Sucessão empresarial fraudulenta não se confunde com desconsideração

Decisões do STJ reforçam que sucessão empresarial e desconsideração da personalidade jurídica possuem fundamentos distintos.

Escritório jurídico com livros e mesa de trabalho

A responsabilização de outra empresa por dívidas de uma sociedade anterior exige precisão jurídica. Sucessão empresarial e desconsideração da personalidade jurídica podem produzir efeitos semelhantes, mas partem de fundamentos diferentes.

Na sucessão, discute-se se uma empresa assumiu ou continuou a atividade econômica de outra, com transferência de estabelecimento, ativos, carteira de clientes, estrutura operacional ou elementos essenciais do negócio.

Na desconsideração da personalidade jurídica, o foco é outro: abuso da pessoa jurídica, desvio de finalidade ou confusão patrimonial.
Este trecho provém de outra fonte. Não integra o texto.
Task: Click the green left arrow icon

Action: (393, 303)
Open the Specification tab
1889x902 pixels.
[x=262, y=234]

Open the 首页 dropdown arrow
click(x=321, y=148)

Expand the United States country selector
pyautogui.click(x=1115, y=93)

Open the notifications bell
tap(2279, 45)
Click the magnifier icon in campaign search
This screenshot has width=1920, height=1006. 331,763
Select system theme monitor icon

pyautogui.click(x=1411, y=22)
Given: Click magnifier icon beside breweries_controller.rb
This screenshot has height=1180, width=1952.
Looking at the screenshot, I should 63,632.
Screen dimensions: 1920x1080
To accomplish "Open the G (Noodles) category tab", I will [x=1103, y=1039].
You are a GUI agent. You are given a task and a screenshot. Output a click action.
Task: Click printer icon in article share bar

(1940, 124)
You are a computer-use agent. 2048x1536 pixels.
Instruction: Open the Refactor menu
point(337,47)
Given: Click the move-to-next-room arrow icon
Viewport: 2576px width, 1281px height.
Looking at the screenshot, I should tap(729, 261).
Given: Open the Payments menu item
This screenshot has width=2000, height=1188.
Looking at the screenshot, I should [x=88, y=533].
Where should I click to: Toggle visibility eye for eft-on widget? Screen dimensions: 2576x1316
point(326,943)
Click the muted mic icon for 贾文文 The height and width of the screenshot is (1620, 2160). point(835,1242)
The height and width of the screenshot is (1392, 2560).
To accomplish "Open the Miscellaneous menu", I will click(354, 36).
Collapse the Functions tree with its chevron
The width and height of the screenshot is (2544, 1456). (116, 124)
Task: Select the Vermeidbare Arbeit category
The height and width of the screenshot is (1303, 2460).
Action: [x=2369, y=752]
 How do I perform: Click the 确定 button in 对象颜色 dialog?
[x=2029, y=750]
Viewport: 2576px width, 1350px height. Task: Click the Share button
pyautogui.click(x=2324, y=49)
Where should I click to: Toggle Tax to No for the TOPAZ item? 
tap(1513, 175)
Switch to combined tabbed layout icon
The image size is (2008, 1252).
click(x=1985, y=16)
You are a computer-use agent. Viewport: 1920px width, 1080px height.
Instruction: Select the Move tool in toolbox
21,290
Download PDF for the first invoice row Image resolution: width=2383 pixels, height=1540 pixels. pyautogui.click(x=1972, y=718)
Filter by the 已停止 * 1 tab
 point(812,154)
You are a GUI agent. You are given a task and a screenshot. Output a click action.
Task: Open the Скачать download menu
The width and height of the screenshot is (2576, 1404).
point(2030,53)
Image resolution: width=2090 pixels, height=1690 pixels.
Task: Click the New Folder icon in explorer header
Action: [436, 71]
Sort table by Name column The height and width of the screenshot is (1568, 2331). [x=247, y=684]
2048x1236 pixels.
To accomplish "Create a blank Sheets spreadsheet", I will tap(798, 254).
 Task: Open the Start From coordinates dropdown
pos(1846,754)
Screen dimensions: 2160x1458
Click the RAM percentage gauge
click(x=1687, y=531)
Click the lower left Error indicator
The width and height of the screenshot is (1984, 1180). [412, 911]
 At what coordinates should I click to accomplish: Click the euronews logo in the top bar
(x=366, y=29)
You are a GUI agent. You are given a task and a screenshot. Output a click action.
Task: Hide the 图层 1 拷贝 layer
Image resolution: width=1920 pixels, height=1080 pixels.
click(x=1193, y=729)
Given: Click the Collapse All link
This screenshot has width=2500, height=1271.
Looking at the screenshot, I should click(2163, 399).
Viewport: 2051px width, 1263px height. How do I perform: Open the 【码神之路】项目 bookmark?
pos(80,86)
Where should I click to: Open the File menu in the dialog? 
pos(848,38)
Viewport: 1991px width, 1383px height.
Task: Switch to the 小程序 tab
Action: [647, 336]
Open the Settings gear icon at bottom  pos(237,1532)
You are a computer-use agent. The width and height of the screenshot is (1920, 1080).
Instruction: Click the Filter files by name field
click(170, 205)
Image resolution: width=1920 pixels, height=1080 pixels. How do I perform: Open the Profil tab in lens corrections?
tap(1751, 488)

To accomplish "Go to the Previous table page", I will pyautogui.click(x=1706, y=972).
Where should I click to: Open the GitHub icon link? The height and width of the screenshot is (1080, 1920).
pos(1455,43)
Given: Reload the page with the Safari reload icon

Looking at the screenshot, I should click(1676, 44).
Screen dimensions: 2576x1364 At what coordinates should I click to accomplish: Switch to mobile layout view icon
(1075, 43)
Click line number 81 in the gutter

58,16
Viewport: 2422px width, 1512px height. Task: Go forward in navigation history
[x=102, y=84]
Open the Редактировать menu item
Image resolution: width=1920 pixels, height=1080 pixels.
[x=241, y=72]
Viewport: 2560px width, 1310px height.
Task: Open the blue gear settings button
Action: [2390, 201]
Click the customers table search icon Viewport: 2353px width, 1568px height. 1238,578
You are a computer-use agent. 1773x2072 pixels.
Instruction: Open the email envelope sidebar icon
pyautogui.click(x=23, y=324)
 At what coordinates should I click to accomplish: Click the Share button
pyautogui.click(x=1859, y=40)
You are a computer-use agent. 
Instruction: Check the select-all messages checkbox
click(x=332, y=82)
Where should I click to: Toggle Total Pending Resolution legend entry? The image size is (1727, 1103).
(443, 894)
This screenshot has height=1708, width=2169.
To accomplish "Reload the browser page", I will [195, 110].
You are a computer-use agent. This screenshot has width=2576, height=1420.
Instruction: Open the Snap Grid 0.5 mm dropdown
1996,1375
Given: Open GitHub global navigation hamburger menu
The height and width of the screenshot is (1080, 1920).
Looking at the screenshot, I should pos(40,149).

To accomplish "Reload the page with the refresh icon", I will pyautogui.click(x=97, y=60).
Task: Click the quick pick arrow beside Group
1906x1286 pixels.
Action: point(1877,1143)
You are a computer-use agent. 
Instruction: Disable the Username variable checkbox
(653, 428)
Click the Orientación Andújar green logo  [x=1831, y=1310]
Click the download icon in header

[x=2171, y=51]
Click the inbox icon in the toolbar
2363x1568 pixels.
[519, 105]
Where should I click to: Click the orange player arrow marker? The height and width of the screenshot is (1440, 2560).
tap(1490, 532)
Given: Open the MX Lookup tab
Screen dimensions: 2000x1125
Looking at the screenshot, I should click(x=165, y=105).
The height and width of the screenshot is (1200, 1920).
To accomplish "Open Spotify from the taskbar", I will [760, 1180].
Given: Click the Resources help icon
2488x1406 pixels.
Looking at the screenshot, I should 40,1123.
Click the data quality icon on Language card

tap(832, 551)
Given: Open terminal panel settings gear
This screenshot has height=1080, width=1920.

O objetivo é afastar temporariamente a autonomia patrimonial quando ela foi utilizada de forma indevida.

O STJ vem reforçando que esses institutos não devem ser confundidos. Em determinadas situações, a sucessão empresarial pode ser examinada nos próprios autos, sem que isso signifique automaticamente desconsiderar a personalidade jurídica.

Para credores e empresários, a distinção é relevante. Quem alega sucessão precisa reunir indícios concretos de continuidade da atividade. Quem realiza operações societárias precisa documentar corretamente a transferência de ativos, responsabilidades e contingências.

A forma jurídica importa, mas a realidade econômica da operação também será examinada quando houver indícios de fraude.

Este conteúdo possui caráter informativo e não substitui uma análise jurídica individualizada. Cada situação deve ser examinada conforme documentos, provas, contratos, histórico fiscal e circunstâncias específicas.